Actually, let me get carried away one more second:
The only thing I really need to know is whether or not they hit enter FROM one of the text inputs. If I could pass that along to the server, I'd know if I should save or reload the form. But the problem is (or at least what I've had troubles with) is that when the user hits enter in an input, it seems like there isn't any more playtime with js to capture anything, and in some cases, it seems like the browser is triggering the onclick for whichever submit button and thus not really allowing me to know the real event that triggered that. I'll play around more with jquery, but has this behavior been observeed by anyone else?
My best advise would be to only have on submit button, and let that submit what ever is the most common usage of the form. Let the rest of the buttons just be normal buttons, which you can hook click events onto.
Just make sure you make it very clear which button will be "pressed" when the user hits enter. Let the submit button be the biggest one. If you have 3 buttons that are used equally as much, I would just drop having a submit button at all...
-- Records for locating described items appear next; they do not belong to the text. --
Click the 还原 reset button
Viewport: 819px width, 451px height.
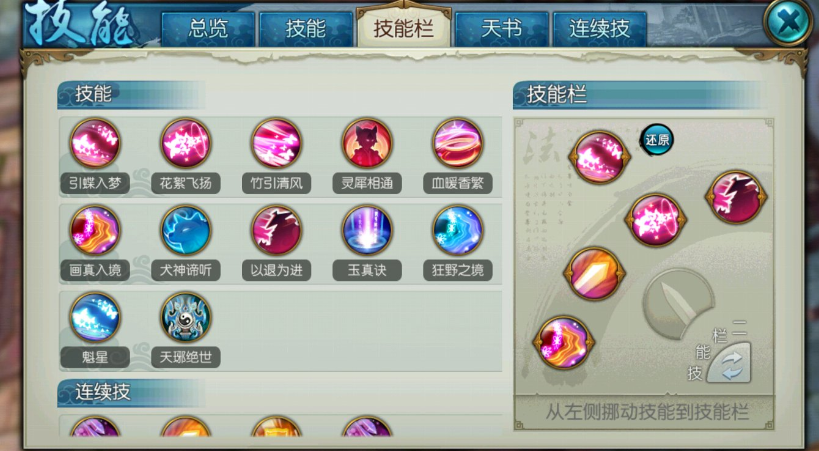pyautogui.click(x=657, y=140)
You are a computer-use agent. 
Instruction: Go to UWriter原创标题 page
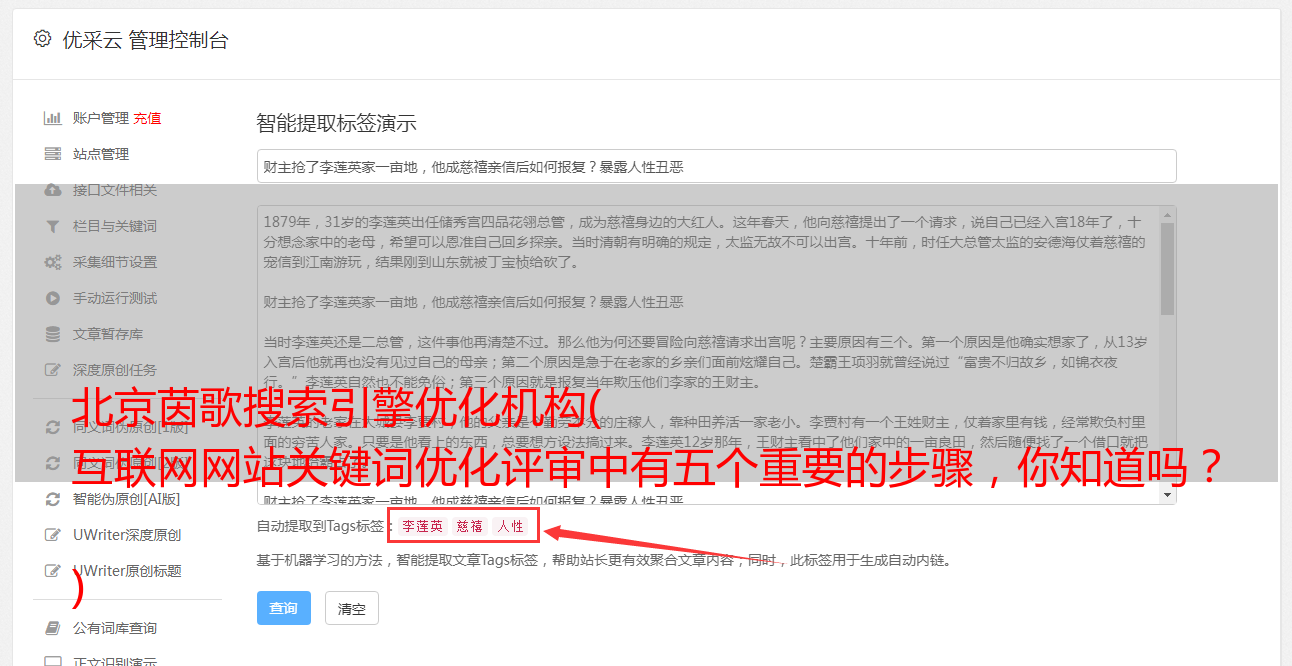(127, 571)
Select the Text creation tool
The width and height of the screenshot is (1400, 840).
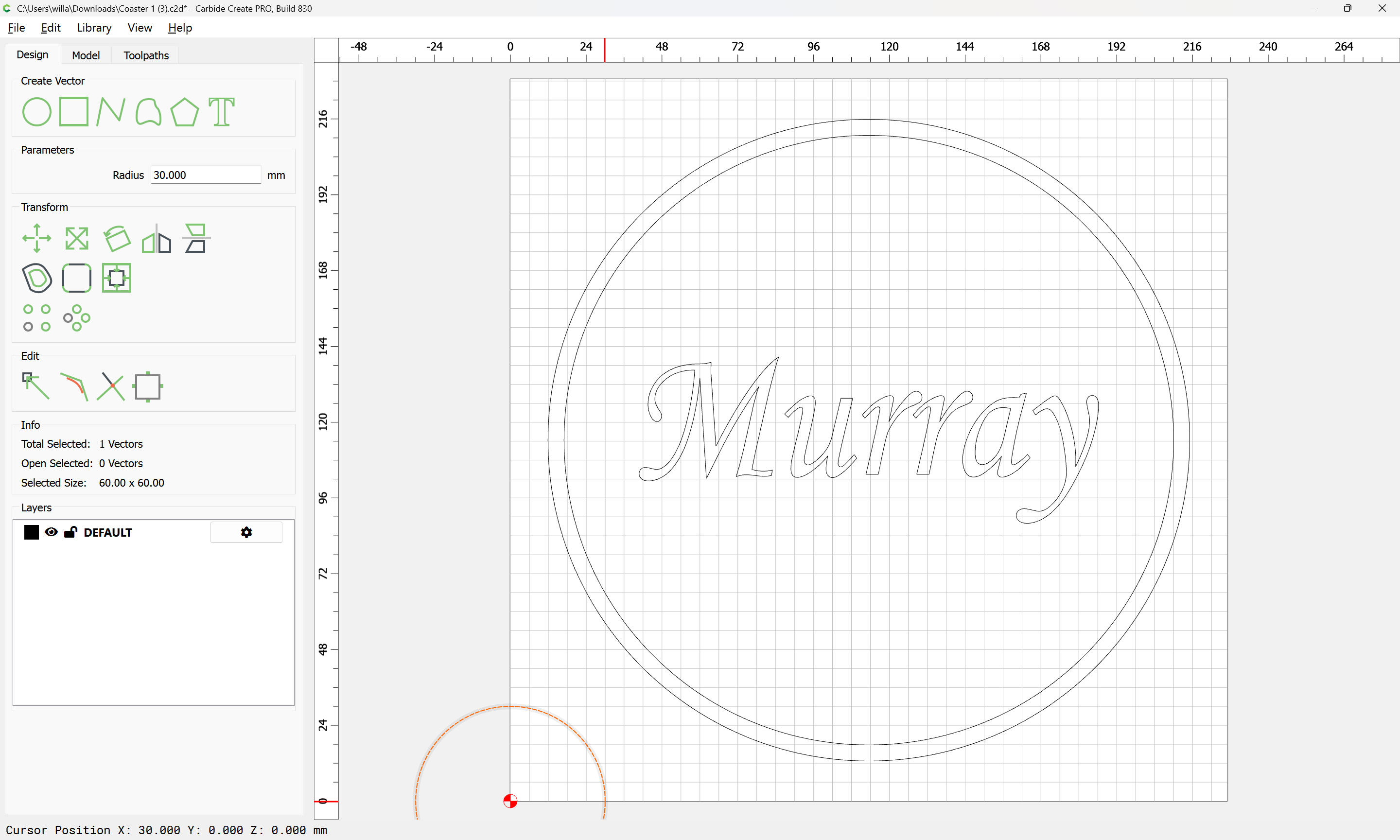click(x=221, y=111)
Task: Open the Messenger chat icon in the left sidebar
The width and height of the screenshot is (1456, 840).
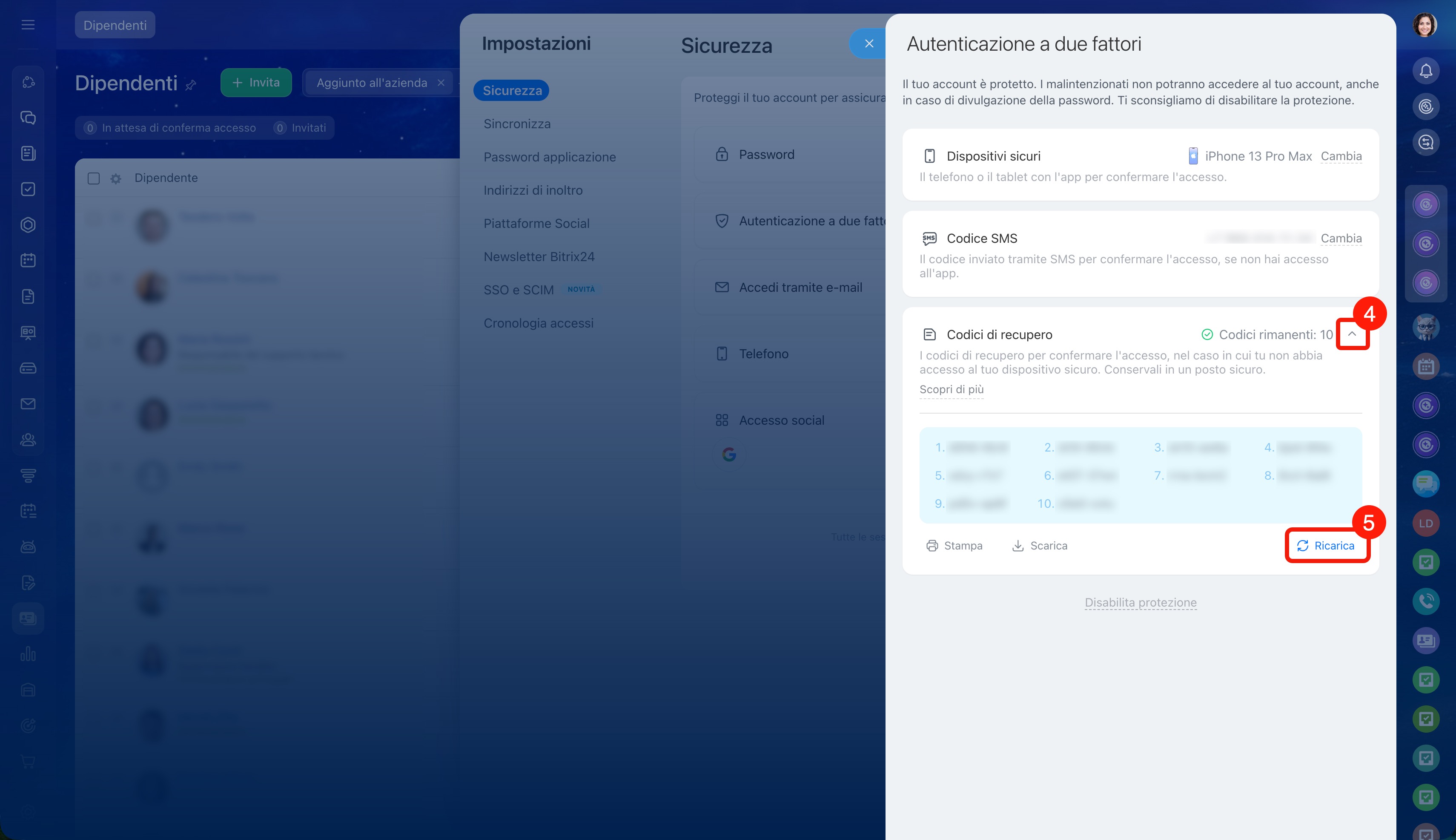Action: coord(28,118)
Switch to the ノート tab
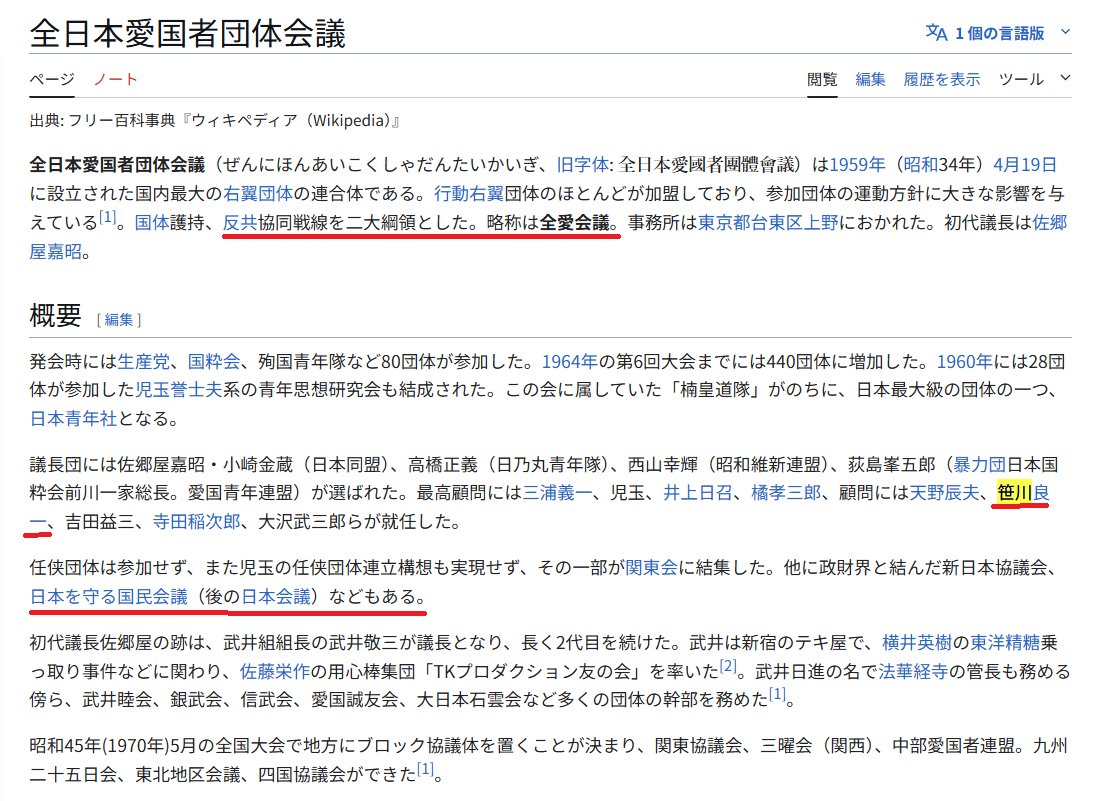This screenshot has width=1107, height=801. (x=116, y=79)
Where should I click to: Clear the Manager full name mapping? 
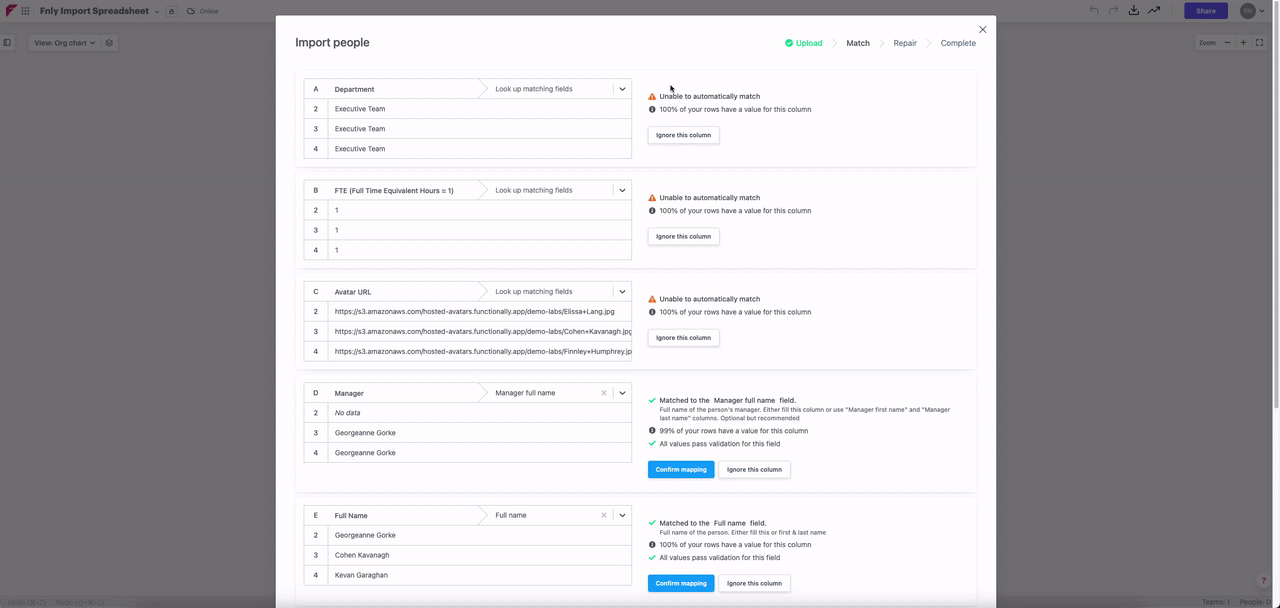(604, 393)
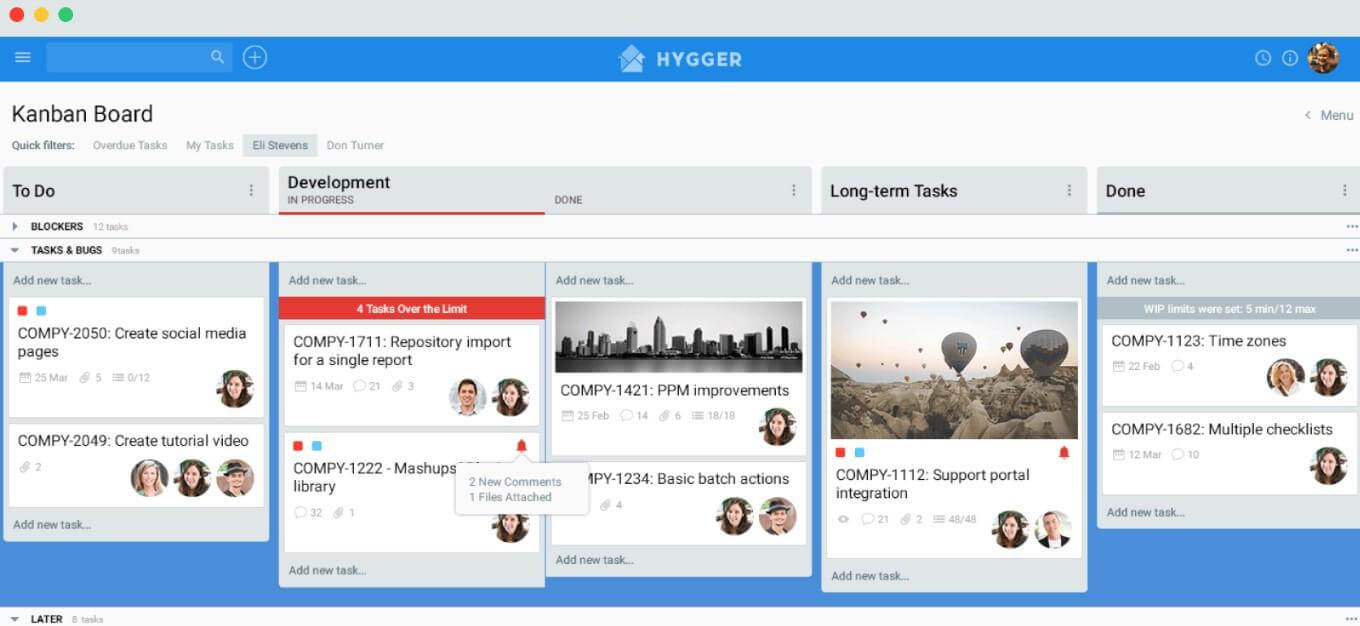The image size is (1360, 626).
Task: Open Long-term Tasks column options menu
Action: (1069, 191)
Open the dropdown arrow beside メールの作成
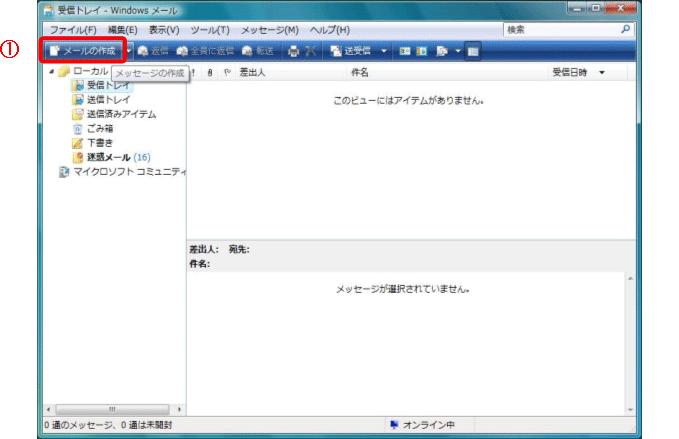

edit: I'm pretty sure most browsers will post all the data inside a form. If you want to do some checking on the data before posting you could add a listener for onsubmit
<form onsubmit="checkData(this);" ... >
Passing in this will let you check which form is actually being submitted:
function checkData(form) {
var formName = form.id;
//check all the data based on which form is being submitted
}
The HTML5 spec specifies synthetic click activation steps for implicit form submission:
A form element’s default button is the first Submit Button in tree order whose form owner is that form element.
If the user agent supports letting the user submit a form implicitly (for example, on some platforms hitting the "enter" key while a text field is focused implicitly submits the form), then doing so for a form whose default button has a defined activation behavior must cause the user agent to run synthetic click activation steps on that default button.